§ The problem
The records that follow are to be given again exactly, with their pictures omitted.

- - -

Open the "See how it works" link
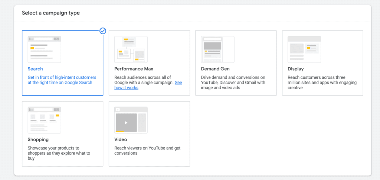The image size is (380, 180). coord(126,88)
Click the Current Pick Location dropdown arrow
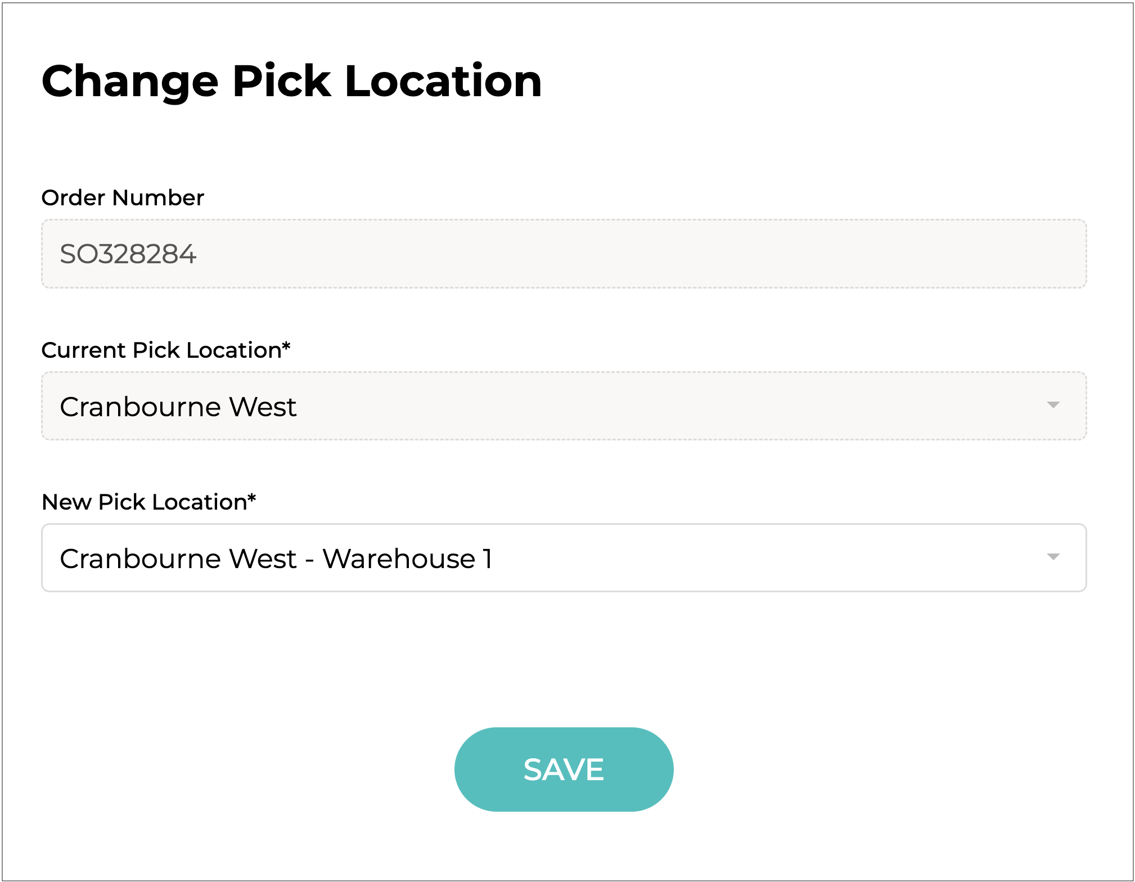Image resolution: width=1135 pixels, height=882 pixels. coord(1053,405)
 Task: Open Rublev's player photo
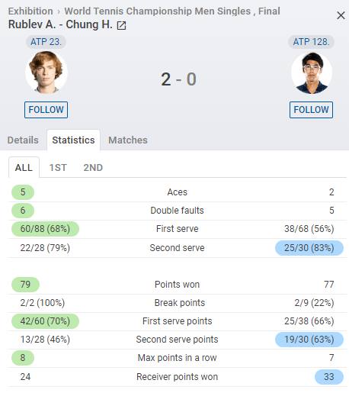click(46, 72)
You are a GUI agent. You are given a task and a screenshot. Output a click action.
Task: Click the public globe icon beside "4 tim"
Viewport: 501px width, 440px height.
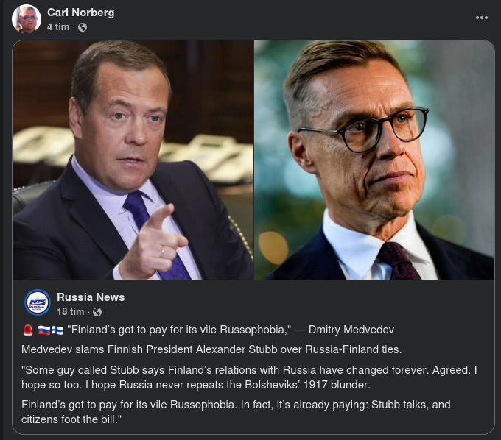pos(83,27)
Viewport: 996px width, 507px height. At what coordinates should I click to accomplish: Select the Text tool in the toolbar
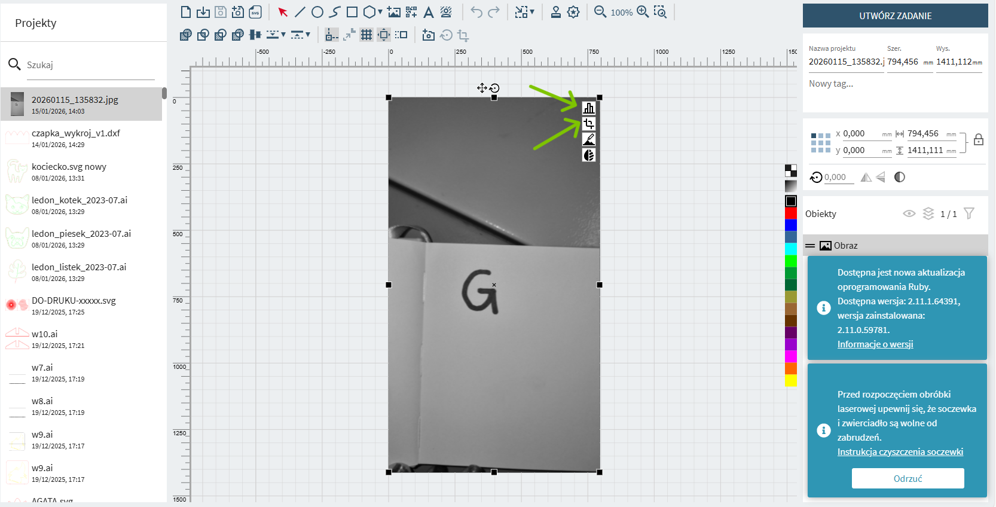coord(429,12)
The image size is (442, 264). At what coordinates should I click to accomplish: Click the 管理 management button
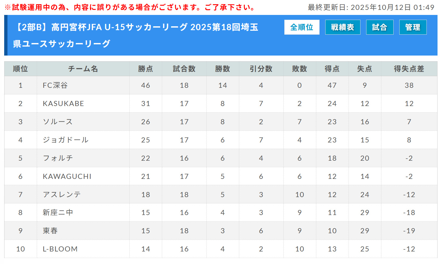[x=413, y=27]
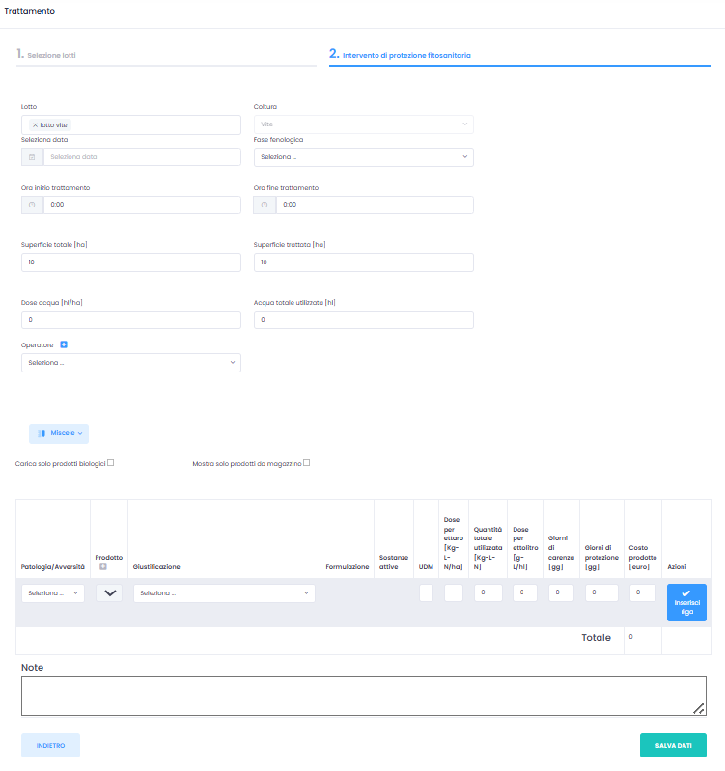Enable 'Carica solo prodotti biologici' checkbox

pyautogui.click(x=111, y=463)
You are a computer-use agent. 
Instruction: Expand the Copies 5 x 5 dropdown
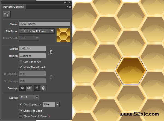pos(37,97)

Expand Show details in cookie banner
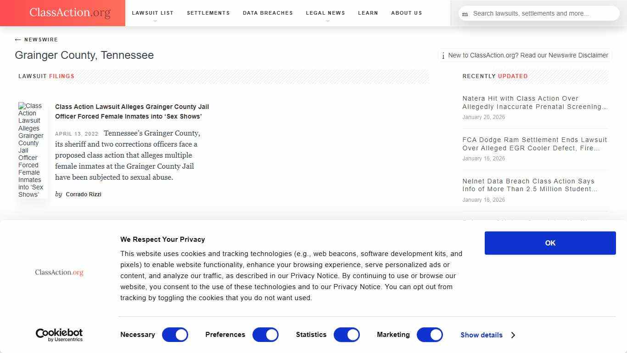(x=487, y=335)
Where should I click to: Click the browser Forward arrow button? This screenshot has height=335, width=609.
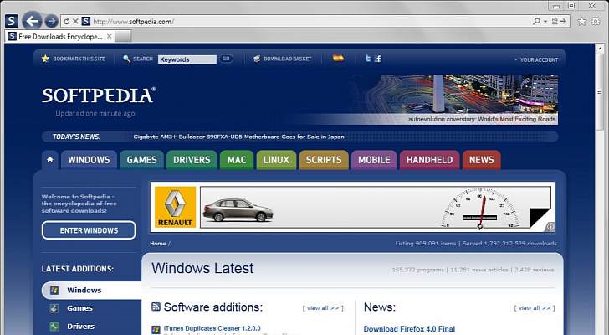pos(51,21)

- - -

§ Response to the task
Open the "See how it works" link
The image size is (380, 180). coord(126,88)
Click the Current Pick Location dropdown arrow
Image resolution: width=1135 pixels, height=882 pixels. coord(1053,405)
 Task: Open Rublev's player photo
click(46, 72)
You are a GUI agent. You are given a task and a screenshot. Output a click action.
Task: Click the public globe icon beside "4 tim"
Viewport: 501px width, 440px height.
pos(83,27)
Viewport: 996px width, 507px height. At what coordinates should I click to accomplish: Select the Text tool in the toolbar
coord(429,12)
The image size is (442, 264). At what coordinates should I click to accomplish: Click the 管理 management button
[x=413, y=27]
Enable 'Carica solo prodotti biologici' checkbox

pyautogui.click(x=111, y=463)
You are a computer-use agent. 
Instruction: Expand the Copies 5 x 5 dropdown
pos(37,97)

Expand Show details in cookie banner
(x=487, y=335)
Where should I click to: Click the browser Forward arrow button? This screenshot has height=335, width=609.
pos(51,21)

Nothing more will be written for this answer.